Your Own Palm

O, my daughter, once I was a poor boy
folding peppers into my sarong 
to walk three miles to sell, but what
can you tell me of sorrow, 
or of the courage it takes to buy
a clock instead of a palmful 
of rice to go with the goat 
we can’t afford to slaughter?
Look at the lines Allah etched
on your own palm: you have
a big brain and a good heart, 
still, you don’t use either enough! 
Once, I walked through a war 
beside my brother parallel 
to a gray river. Why do you care
about the few damp bills
I didn’t give to our mother?
Or the clock I bought to take apart? Well, 
I left that country with a palmful 
of seeds I’ve thrown across
this dry, hard Texas. Allah
has blessed me with this vine
that coils upward. I care
so little for what others say, ask 
your mother. That nose ring
doesn’t suit you, by the way. 
Once, you were small enough 
to cradle. There was a coil 
in that clock made of metal . . . O, 
that something so small can matter . . . 
                        No daughter, I 
don’t need a glass of water. Look, 
this will grow into maatir neeche aloo. 
In the spring, you see, its purple leaves
will be the size of your own palm. 
In the village, there is a saying: 
“Dhuniya dhari, kochu pathar paani.”
I don’t know where the clock is 
or how much it’s worth! There was 
not enough for kerosene . . . why 
do you always ask what can’t be answered?
 
Credit

Copyright © 2017 by Tarfia Faizullah. Originally published in Poem-a-Day on September 28, 2017, by the Academy of American Poets.

About this Poem

“‘Dhuniya dhari kochu pathar paani’ translates loosely to ‘individual life is water gathered in an upturned taro leaf.’ According to my father, the kochu leaf is oily and slimy, which means the water cannot and will not stick to its surface.
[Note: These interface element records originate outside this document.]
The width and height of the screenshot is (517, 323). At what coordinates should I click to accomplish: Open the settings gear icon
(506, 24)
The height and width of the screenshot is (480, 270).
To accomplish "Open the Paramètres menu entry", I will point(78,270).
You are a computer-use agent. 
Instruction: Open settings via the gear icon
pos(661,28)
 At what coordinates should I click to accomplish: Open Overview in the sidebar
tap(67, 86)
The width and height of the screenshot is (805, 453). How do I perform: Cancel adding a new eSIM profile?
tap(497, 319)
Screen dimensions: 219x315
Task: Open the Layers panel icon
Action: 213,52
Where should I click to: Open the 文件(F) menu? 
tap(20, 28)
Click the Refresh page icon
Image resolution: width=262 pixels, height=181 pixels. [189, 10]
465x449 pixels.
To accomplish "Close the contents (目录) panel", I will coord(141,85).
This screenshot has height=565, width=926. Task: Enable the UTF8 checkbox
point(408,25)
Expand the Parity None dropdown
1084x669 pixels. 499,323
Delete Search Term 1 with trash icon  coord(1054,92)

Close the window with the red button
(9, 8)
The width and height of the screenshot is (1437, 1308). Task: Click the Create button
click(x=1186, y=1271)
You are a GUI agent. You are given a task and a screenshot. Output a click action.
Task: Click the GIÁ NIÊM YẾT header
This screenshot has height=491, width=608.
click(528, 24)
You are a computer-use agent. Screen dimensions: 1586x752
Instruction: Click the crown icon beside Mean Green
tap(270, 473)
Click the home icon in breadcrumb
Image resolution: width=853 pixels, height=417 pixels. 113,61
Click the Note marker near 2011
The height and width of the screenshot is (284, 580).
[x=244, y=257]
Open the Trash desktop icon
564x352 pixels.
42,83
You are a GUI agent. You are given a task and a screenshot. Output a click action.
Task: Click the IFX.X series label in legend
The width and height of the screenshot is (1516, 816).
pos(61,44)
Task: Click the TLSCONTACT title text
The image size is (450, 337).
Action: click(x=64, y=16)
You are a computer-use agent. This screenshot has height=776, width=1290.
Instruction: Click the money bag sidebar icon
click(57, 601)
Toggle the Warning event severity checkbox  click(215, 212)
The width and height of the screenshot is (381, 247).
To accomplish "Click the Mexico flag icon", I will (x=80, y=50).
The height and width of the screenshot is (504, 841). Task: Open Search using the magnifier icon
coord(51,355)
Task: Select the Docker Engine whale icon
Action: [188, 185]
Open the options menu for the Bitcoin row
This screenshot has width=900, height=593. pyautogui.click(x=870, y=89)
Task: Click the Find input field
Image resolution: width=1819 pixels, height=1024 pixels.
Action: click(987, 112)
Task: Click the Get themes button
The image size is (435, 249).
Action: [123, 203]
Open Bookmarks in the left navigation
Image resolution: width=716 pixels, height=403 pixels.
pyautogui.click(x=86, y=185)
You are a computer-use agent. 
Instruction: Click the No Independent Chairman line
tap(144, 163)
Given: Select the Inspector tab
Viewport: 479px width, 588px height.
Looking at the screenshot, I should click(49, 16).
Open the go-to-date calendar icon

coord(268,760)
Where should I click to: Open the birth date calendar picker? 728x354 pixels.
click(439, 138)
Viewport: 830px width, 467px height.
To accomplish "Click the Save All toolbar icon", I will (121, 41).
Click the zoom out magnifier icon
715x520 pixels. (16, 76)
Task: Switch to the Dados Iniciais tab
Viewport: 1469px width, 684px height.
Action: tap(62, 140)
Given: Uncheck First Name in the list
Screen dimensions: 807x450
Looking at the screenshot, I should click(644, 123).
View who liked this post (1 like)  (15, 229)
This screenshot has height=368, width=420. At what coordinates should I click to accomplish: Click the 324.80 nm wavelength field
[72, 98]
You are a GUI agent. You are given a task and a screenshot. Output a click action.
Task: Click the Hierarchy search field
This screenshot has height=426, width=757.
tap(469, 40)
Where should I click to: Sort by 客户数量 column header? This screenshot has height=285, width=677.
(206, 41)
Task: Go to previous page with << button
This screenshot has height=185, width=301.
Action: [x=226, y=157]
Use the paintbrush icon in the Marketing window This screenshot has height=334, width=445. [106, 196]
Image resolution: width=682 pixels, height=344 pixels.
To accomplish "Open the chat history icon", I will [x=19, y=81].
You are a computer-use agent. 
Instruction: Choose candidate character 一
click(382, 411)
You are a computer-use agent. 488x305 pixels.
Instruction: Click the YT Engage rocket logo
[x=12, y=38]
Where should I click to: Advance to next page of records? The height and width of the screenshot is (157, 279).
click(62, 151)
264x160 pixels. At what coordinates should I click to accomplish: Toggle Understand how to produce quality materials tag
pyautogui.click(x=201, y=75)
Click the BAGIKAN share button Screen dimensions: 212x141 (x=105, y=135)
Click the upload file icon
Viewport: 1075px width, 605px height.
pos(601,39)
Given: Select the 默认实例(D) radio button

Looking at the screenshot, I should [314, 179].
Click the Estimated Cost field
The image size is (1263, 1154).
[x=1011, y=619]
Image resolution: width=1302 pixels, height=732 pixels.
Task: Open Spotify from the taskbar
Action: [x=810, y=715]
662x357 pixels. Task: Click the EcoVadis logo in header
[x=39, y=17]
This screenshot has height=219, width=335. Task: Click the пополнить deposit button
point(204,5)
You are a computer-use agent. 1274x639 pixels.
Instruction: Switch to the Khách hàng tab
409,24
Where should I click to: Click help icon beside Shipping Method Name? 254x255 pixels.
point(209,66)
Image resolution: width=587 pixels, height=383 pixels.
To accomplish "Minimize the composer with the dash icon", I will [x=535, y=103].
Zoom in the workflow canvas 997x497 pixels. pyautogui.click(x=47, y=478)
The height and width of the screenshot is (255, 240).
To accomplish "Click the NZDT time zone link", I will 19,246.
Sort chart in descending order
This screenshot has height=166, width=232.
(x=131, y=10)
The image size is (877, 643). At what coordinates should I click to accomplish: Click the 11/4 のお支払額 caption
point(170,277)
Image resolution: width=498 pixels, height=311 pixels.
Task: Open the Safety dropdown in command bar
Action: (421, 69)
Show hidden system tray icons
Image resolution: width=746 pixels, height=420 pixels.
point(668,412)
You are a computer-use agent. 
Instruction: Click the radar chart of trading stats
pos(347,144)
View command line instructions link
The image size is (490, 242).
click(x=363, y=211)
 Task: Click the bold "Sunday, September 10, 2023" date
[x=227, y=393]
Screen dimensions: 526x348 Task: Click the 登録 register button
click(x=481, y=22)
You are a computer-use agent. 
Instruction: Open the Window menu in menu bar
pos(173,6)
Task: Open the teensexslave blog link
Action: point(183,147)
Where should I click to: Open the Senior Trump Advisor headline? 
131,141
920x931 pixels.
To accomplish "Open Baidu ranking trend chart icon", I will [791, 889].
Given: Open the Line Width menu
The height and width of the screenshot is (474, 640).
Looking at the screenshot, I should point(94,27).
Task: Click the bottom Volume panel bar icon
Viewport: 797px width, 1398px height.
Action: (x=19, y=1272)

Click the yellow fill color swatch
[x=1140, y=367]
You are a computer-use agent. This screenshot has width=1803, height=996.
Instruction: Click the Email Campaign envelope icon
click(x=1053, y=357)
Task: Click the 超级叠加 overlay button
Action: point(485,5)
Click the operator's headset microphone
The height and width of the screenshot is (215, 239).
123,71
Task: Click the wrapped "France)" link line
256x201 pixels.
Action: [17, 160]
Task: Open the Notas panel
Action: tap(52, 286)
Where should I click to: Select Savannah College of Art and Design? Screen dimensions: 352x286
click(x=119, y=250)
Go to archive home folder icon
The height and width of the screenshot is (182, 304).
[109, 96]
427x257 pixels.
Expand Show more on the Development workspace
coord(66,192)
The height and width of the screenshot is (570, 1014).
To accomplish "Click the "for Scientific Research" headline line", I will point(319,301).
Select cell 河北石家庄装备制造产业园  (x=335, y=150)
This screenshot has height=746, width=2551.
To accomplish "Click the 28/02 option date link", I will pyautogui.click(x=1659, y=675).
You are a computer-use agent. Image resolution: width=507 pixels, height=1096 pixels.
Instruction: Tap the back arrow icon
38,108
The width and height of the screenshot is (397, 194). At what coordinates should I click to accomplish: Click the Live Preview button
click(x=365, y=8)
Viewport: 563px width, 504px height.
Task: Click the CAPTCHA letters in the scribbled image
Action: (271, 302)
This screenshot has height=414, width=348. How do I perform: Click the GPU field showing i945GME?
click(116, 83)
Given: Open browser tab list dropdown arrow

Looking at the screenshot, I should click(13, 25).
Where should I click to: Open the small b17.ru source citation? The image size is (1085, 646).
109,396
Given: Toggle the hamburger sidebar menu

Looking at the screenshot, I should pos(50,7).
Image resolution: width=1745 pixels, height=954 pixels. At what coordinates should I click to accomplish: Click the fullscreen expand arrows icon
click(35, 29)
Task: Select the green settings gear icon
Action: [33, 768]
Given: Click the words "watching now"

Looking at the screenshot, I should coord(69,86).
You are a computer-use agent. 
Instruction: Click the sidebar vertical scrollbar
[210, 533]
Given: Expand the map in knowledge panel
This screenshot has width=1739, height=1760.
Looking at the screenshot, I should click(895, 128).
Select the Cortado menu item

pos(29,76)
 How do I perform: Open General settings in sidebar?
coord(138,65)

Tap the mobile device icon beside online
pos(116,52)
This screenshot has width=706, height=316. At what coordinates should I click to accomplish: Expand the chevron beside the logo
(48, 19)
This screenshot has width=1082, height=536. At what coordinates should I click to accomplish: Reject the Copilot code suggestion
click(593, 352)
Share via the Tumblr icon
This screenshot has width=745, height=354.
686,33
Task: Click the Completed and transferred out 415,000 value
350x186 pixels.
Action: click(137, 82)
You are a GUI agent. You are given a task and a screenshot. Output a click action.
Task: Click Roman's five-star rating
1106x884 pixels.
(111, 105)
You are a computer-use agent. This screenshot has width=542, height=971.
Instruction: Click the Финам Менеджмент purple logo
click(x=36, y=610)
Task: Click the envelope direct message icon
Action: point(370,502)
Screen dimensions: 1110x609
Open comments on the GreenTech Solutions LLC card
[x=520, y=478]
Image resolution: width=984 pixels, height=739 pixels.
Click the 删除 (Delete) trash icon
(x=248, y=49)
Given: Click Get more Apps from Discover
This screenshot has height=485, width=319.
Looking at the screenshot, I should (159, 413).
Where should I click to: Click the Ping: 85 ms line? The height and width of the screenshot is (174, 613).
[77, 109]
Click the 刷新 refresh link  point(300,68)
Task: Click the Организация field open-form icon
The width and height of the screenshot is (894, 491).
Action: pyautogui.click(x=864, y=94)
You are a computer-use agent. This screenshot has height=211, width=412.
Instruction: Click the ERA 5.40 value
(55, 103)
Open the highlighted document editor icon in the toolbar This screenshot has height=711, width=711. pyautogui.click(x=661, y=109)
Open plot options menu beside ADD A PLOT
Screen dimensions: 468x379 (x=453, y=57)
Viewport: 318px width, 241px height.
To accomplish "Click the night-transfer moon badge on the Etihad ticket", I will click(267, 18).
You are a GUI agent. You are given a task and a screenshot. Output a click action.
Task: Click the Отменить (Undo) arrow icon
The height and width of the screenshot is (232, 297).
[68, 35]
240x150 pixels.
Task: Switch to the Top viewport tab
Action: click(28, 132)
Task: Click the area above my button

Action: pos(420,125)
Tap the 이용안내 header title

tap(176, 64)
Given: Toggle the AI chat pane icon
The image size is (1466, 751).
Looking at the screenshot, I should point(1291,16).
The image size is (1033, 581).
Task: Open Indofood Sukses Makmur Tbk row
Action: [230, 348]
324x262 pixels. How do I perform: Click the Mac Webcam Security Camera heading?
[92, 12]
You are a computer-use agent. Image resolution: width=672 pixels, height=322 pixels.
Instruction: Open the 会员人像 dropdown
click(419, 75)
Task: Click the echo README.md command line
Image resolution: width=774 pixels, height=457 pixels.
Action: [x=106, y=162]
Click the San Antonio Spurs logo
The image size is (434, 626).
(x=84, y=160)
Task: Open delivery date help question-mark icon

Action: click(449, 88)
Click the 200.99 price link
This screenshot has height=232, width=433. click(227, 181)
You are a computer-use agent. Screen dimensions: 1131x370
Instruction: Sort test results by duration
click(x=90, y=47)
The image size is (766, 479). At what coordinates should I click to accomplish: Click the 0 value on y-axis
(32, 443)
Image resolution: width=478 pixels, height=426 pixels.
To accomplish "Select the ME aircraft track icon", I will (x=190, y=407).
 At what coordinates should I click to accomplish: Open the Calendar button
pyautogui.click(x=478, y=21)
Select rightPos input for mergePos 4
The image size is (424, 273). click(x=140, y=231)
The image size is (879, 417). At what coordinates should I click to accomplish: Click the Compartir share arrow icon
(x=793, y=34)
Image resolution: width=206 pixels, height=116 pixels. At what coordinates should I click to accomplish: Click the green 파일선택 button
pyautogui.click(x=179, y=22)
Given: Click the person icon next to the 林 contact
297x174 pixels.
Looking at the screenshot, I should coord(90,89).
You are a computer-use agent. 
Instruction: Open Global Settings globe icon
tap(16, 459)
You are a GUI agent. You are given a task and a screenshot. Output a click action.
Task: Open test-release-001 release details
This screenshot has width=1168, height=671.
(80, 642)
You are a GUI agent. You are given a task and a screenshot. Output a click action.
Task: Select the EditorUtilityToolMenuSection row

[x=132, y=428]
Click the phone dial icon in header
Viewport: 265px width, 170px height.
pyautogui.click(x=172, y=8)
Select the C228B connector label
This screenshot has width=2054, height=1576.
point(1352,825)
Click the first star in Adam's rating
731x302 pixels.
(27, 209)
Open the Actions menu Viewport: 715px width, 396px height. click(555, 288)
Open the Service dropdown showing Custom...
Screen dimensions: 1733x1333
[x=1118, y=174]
If there is even a slight wind, the water will fall or disappear. I love this idea of life as an element in constant movement, free fall, or temporary respite in the shelter of a leaf. In this poem, water is also the life force that helps a potato grow in adverse conditions, a beverage offered by a daughter who loves her father, and the river road that leads a curious young man and his brother away from a brutal and bloody war toward the strange and glistening potential of a freer life elsewhere.”